ISWAP has conducted more complex operations since early 2025 and is increasingly using drones to attack military forces. Besides its battlefield capabilities, ISWAP “has the demonstrated ability to administer territory to function, in other words, as a parallel government in the areas it controls,” wrote Mustapha Bature Sallama, a columnist for the Modern Ghana news website.
Boko Haram is a competitive regional rival and has reclaimed Lake Chad territory from ISWAP, often in coordinated amphibious and motorized assaults. On May 4, the group killed 24 Chadian Soldiers and wounded 46 in an attack on a military base on the shores of Lake Chad.
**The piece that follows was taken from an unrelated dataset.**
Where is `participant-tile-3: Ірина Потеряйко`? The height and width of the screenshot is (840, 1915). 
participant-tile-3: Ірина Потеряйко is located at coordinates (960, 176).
The Allied Democratic Forces, also known as the Islamic State Central Africa Province, committed many of the 1,369 killings in 286 violent events in the Great Lakes region last year, ACLED reported. The group was not known to regularly target security forces directly until the first quarter of 2026, when it attacked military patrols and Soldiers protecting mining sites. The group threatens civilians with mass kidnappings.
IS Mozambique was widely responsible for the 531 deaths resulting from 299 violent events in the country in 2025. The group increasingly targeted civilians last year, particularly in southern Cabo Delgado and Nampula provinces. ACLED researchers predicted that that trend would continue. The group also commits kidnappings and forces mass displacement.